Palliative Care Centers in the U.S.: Emergence, Lessons Learned and Advice from Pioneers
Randy Curtis, MD MPH was a medical student at Johns Hopkins School of Medicine in the late 1980s, a time when the AIDS epidemic was hitting Baltimore in a big way. “We were caring for a lot of young men who were being hospitalized and dying from a disease we barely understood,” recalls Dr. Curtis.
As fear of the epidemic spread across the country, the nation’s medical providers were charged with helping a staggering number of patients through painful deaths in hospitals. And those patient experiences, Dr. Curtis says, varied widely. “I had repeated experiences where on the one hand a patient dying in the hospital felt very supported,” he remembers. “But then for a patient in the room next door, tended to by the same doctors and nurses, the end-of-life care was a disaster.

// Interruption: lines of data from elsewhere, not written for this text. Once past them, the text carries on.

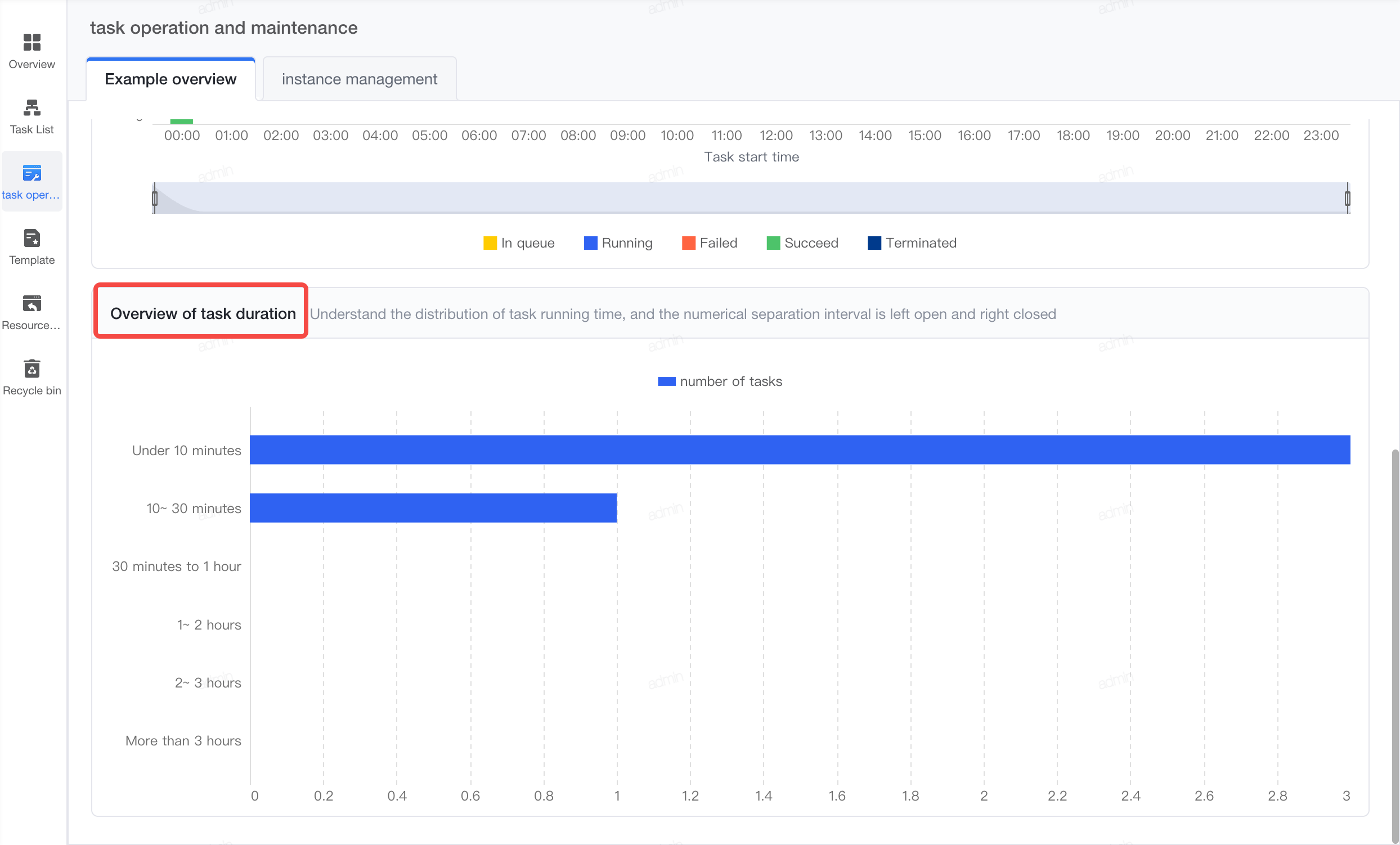Image resolution: width=1400 pixels, height=845 pixels.
Task: Select the Example overview tab
Action: click(x=170, y=79)
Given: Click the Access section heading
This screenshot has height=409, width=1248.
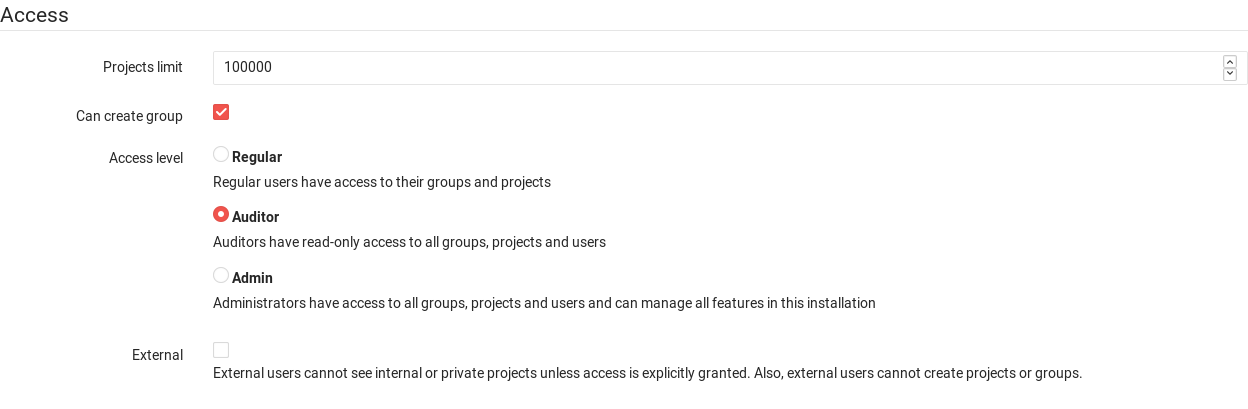Looking at the screenshot, I should 35,15.
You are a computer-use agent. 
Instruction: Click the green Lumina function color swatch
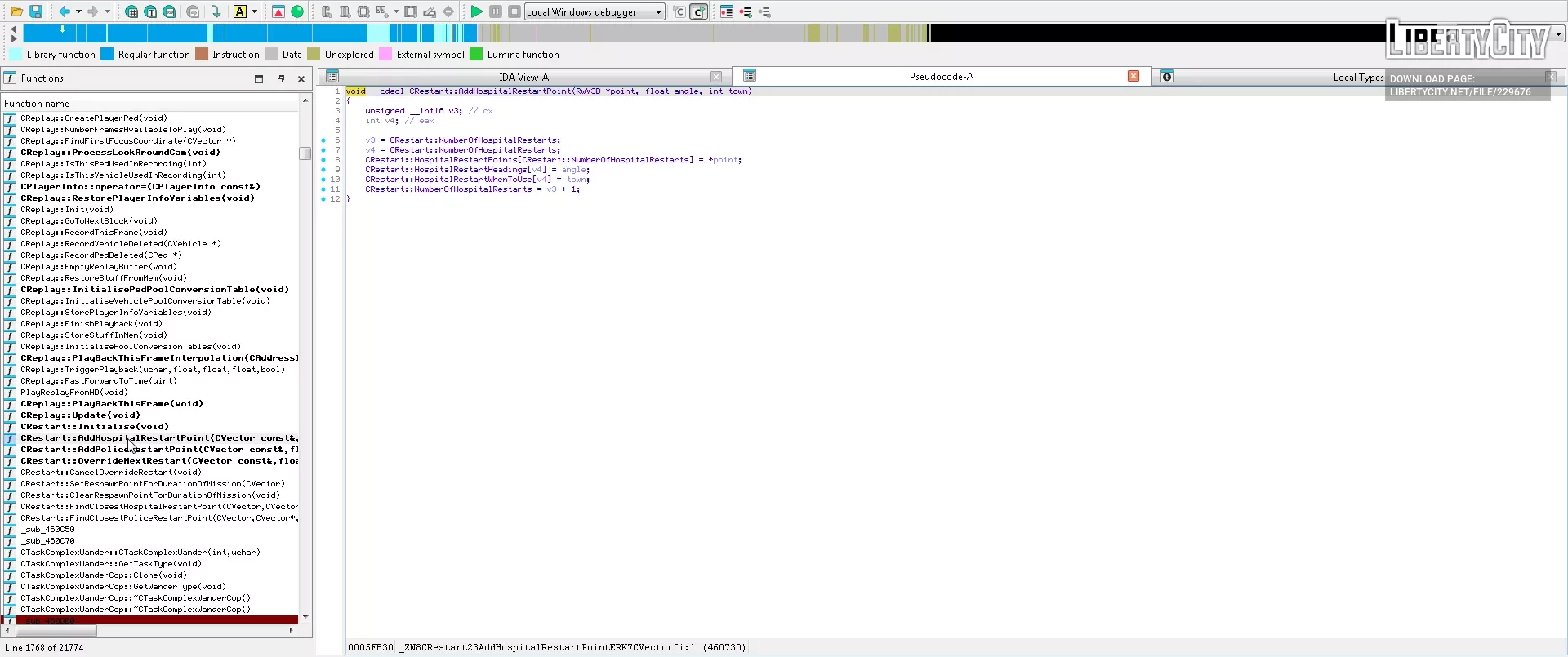(x=476, y=55)
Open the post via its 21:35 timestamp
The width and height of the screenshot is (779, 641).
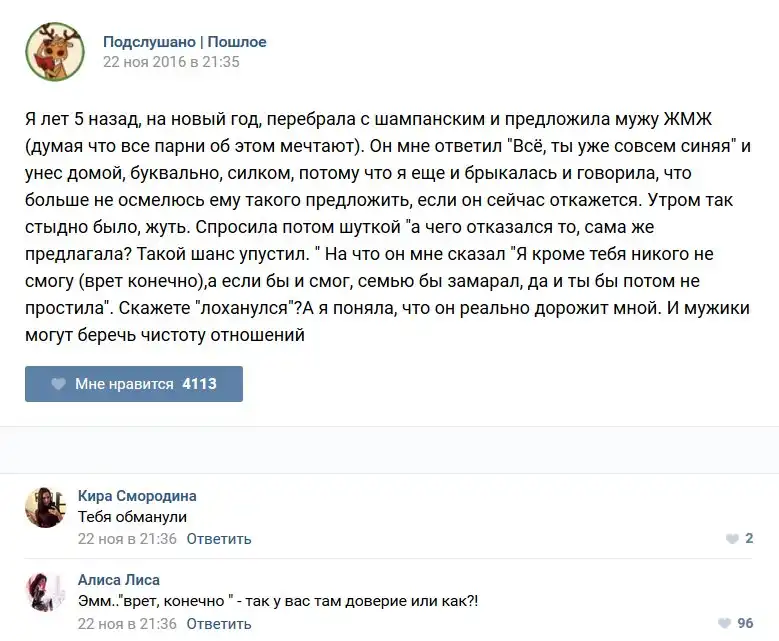coord(171,62)
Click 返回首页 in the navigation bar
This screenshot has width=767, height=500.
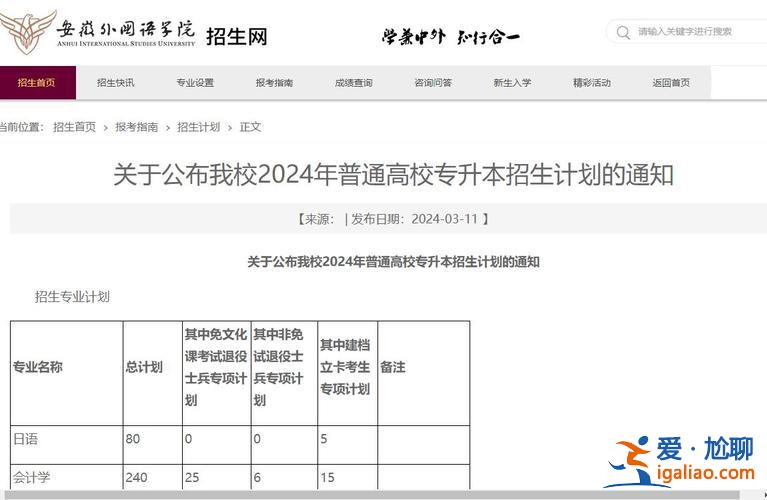click(671, 83)
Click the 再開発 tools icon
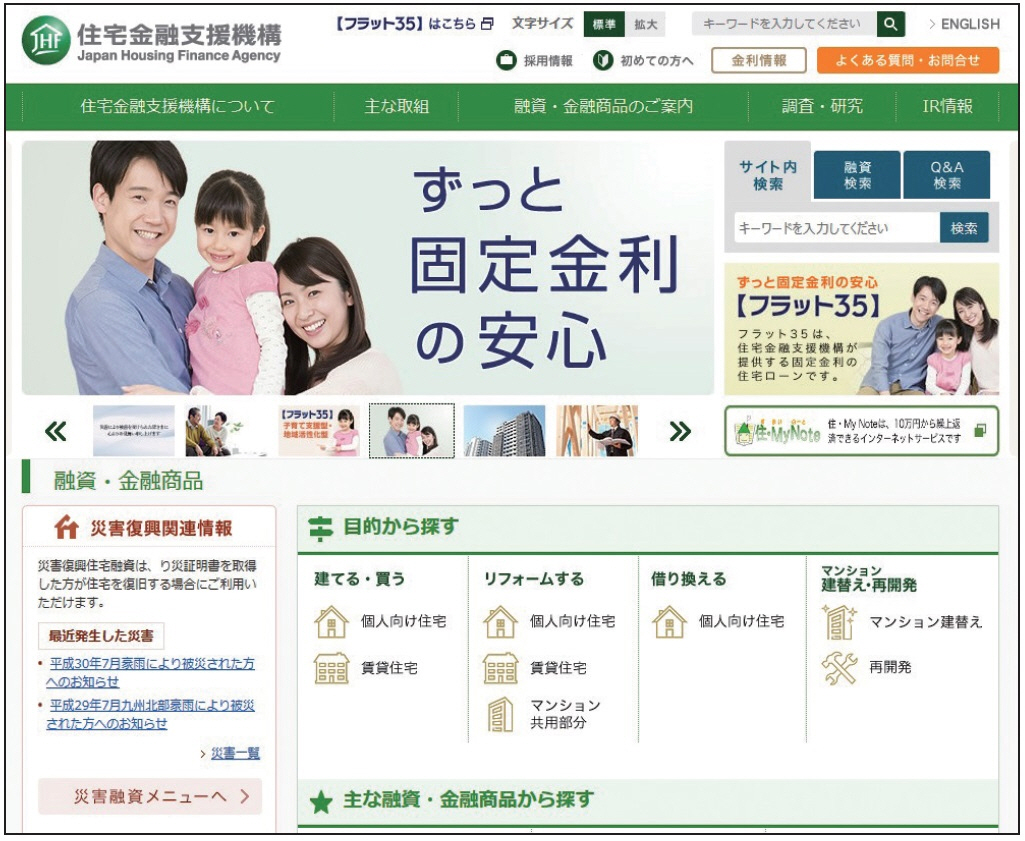 [x=838, y=667]
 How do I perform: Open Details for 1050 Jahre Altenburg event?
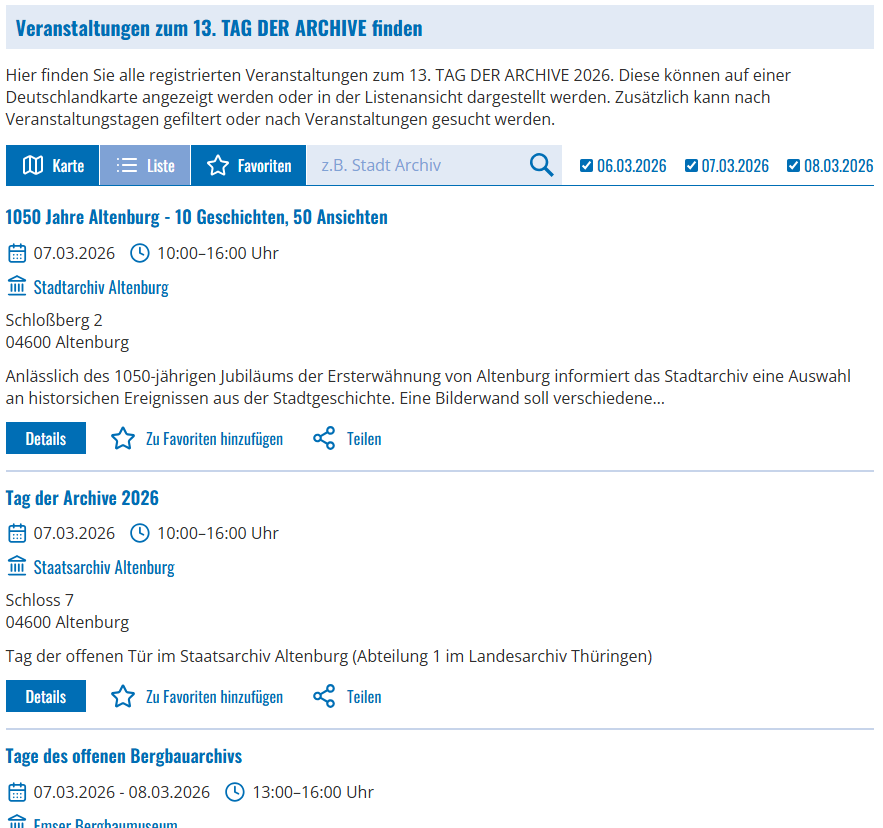tap(46, 439)
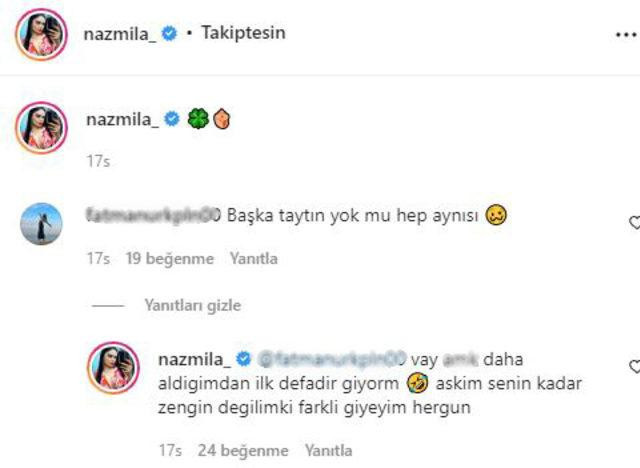
Task: Click 'Yanıtla' under nazmila_'s reply
Action: (x=329, y=450)
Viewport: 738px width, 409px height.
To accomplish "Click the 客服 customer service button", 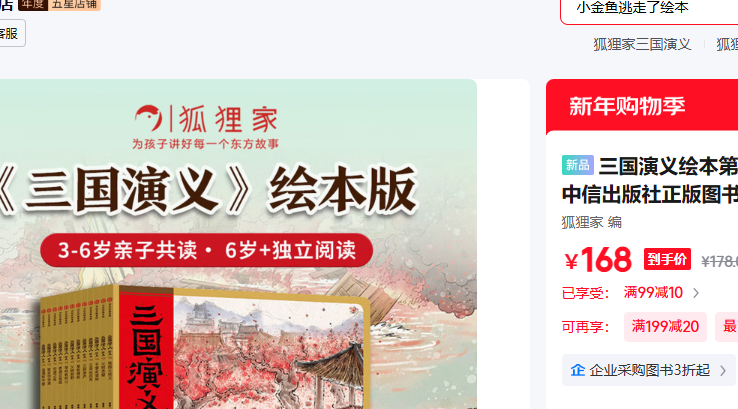I will tap(10, 33).
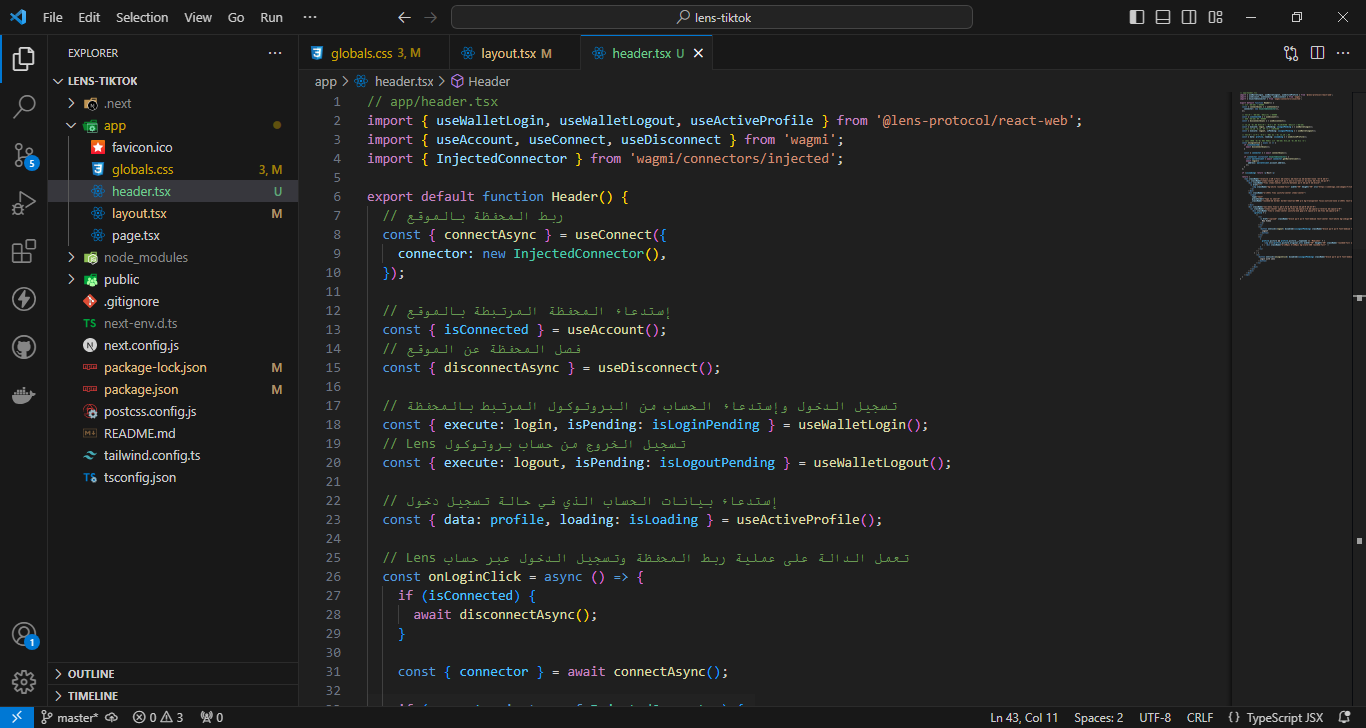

I knew we could support seriously ill people and do it well, but it was more common that we didn’t.”
A decade later, Dr. Curtis went to the University of Washington to further his training, first as a resident in internal medicine and then as a fellow in pulmonary and critical care medicine. There he witnessed a similar pattern of care for patients with serious illness. “I kept feeling that there was an opportunity to do serious illness care well, to educate clinicians, and build palliative care services to provide additional support for patients and their families,” says Dr. Curtis.
Importantly, many of the fundamental resources already existed within the university to deliver patient-centered and family-oriented serious illness care. “For decades, there had been pockets of excellence in palliative care around the University of Washington,” he says. “They just weren’t connected”.